Please extract each line of the records below that contains the word "Click".
------ DATA SUPPLIED
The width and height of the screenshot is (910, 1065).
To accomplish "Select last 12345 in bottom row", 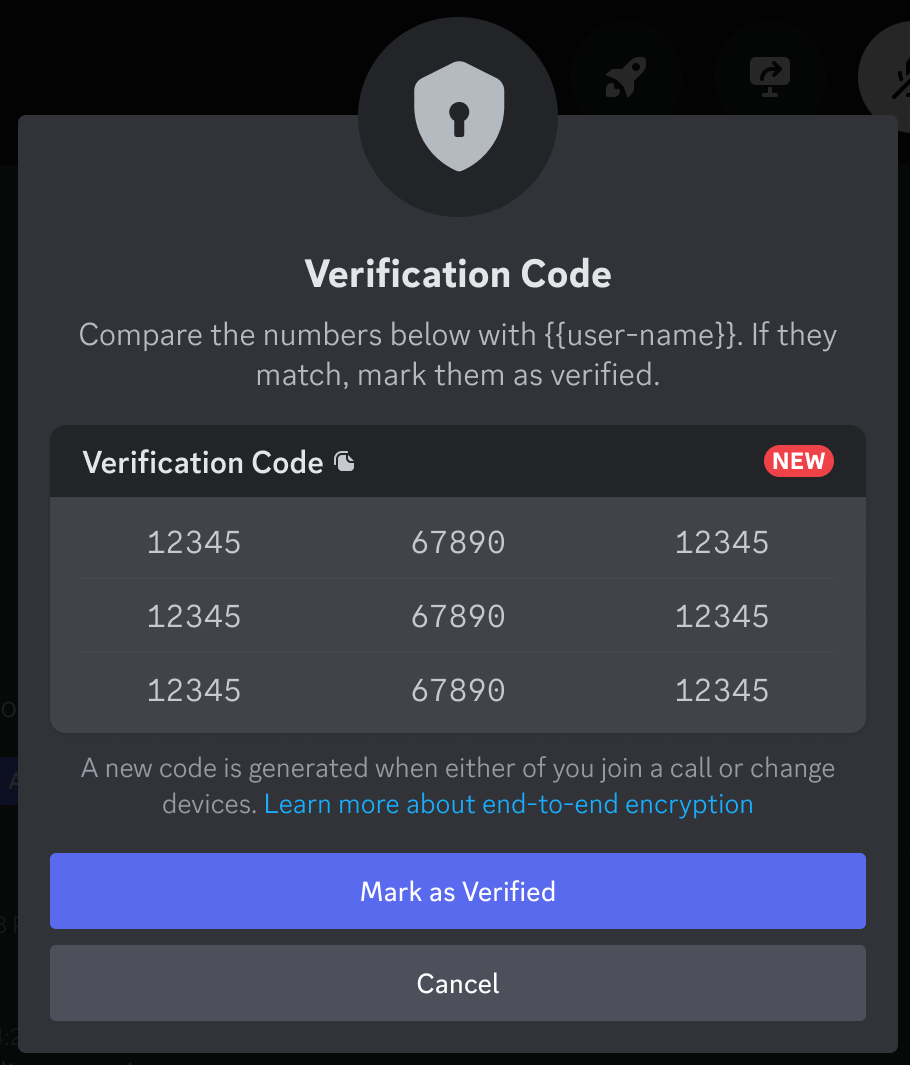I will (x=722, y=691).
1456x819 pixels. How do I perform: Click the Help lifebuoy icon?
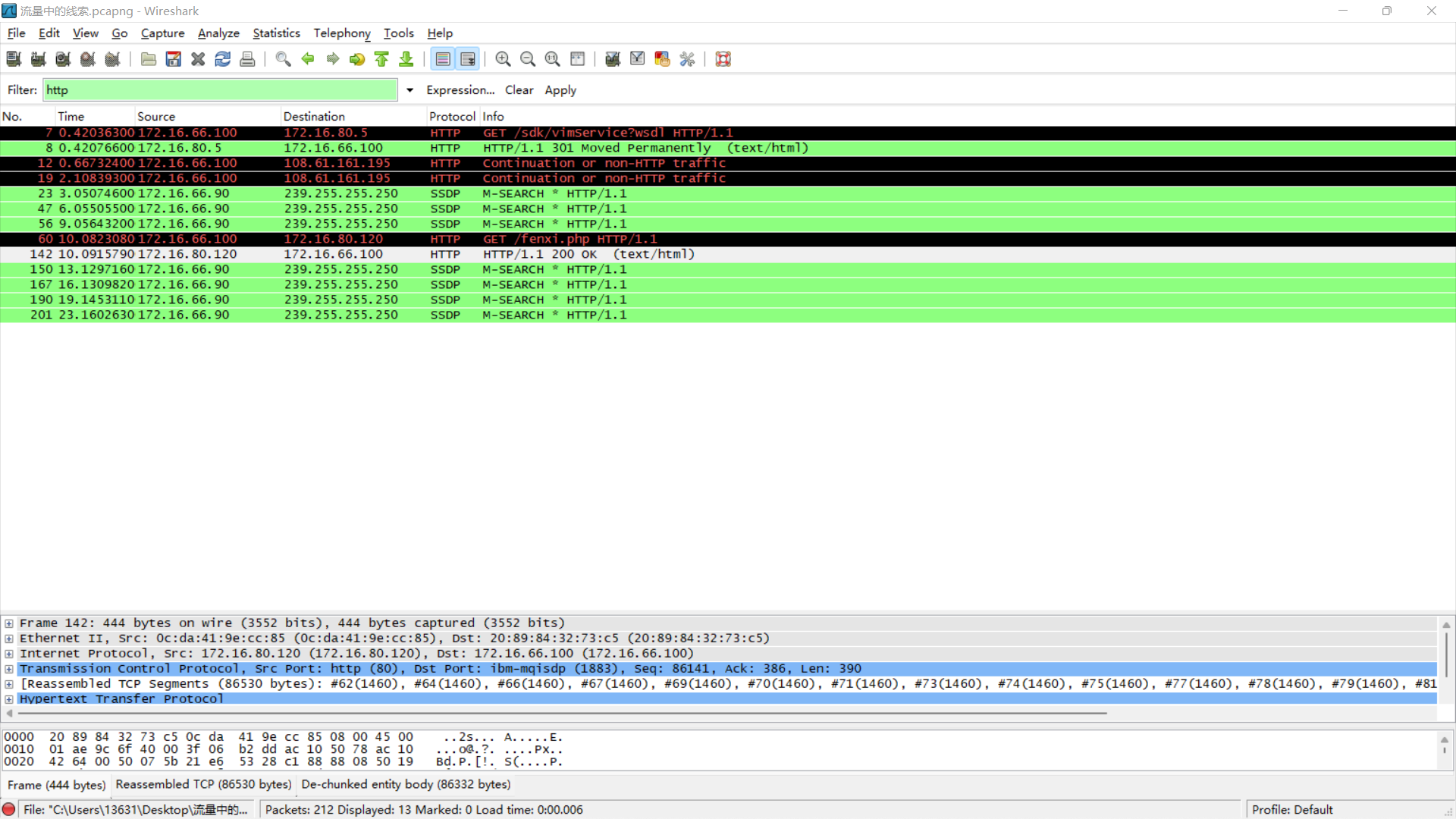pos(723,59)
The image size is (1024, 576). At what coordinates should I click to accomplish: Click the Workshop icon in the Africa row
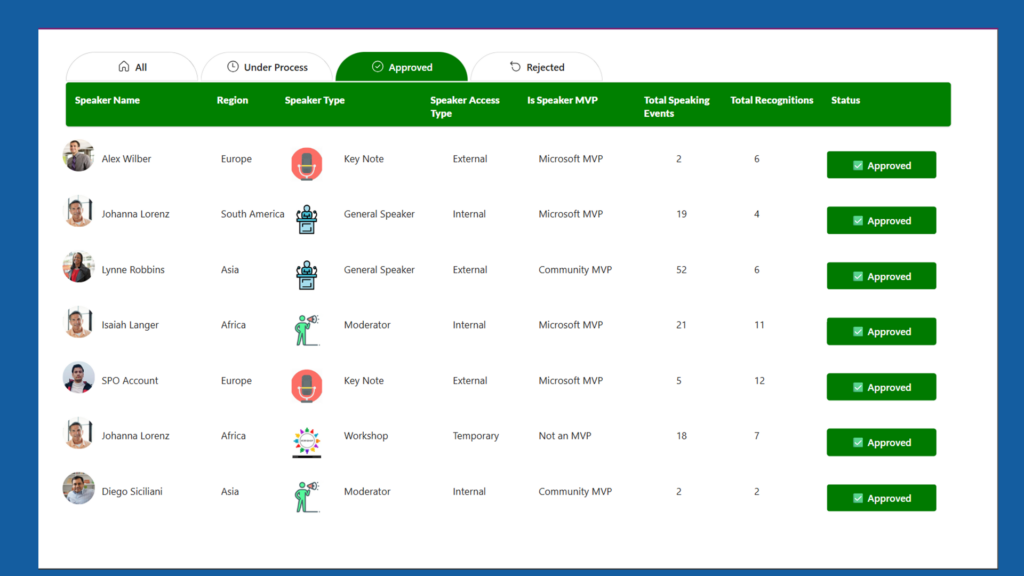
------------
* [SOLUTION BELOW]:
1456x819 pixels. How do I perform: Click the Help lifebuoy icon?
The image size is (1024, 576). At what coordinates should I click to accomplish: Click the Workshop icon in the Africa row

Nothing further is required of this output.